The user creates a formal specification for a Lean coding task. Or take an existing problem from Code with Proofs: the Arena. (Upcoming feature: autoformalize from natural language problem description and a test set)
An AI agent attempts to output code with proof of correctness. The AI is an LLM (e.g. Sonnet/o3/Deepseek/Gemini/Grok4) with user-provided API key, armed with LeanTool. LeanTool provides not only ability to iteratively fix syntax errors, it also facilitates hallucination detection via property-based testing.
The solution is checked against the specification using SafeVerify. If the solution passes, the user now has an implementation of the coding task that is guaranteed to satisfy the specification.

This demo is a proof-of-concept of a vision that I have been building towards via my open-source projects: a future with safe, hallucination-free coding AIs. We are of course quite a bit of distance from that goal, but hopefully this gives an idea of what that might look like.

Next Steps

Contributions / collaborations welcome!
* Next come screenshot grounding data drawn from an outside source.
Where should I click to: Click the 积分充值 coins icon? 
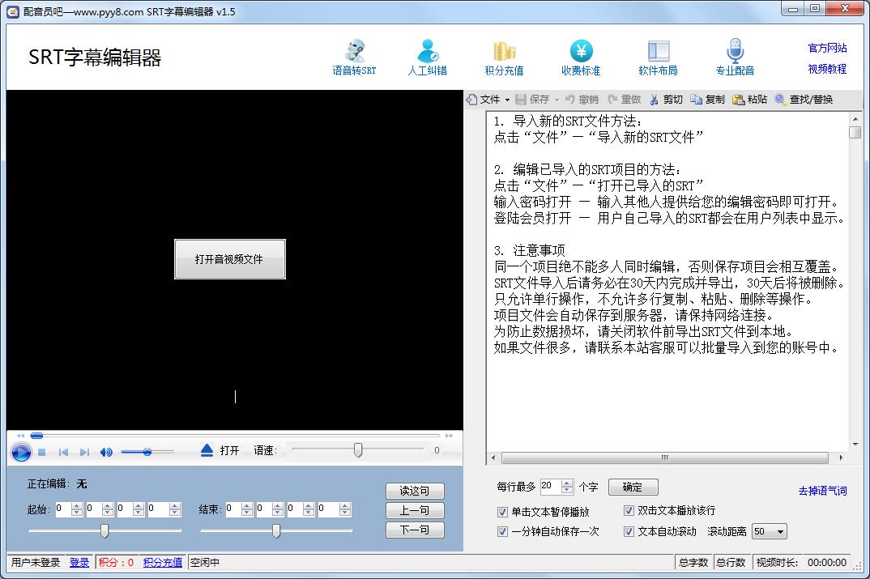pyautogui.click(x=503, y=50)
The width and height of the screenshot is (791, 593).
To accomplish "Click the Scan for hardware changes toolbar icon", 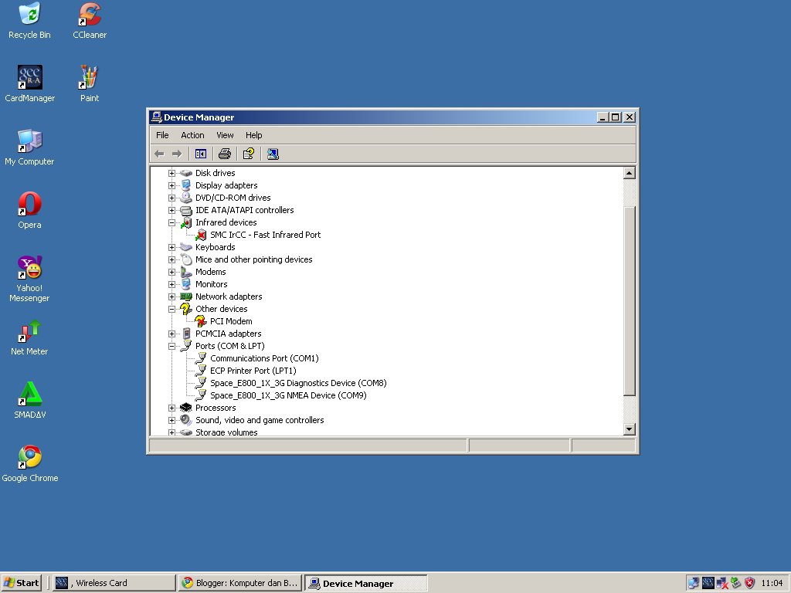I will 272,153.
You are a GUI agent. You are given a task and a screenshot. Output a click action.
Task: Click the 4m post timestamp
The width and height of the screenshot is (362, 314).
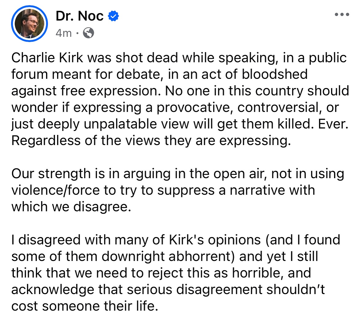pyautogui.click(x=64, y=33)
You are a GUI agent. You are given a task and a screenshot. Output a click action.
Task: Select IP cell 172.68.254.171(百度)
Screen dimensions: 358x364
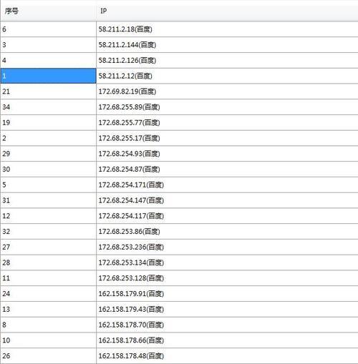coord(227,185)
Some ideas for improvements:

Integration with LeanExplore’s MCP server
Streaming output
As mentioned above, autoformalization of problem descriptions using the FormalizeWithTest approach
Right now the app is using the simple feedback loop provided by LeanTool. Could instead use another “agentic” coding assistant like Claude Code, Gemini CLI or Goose, armed with LeanTool MCP for the Lean interaction.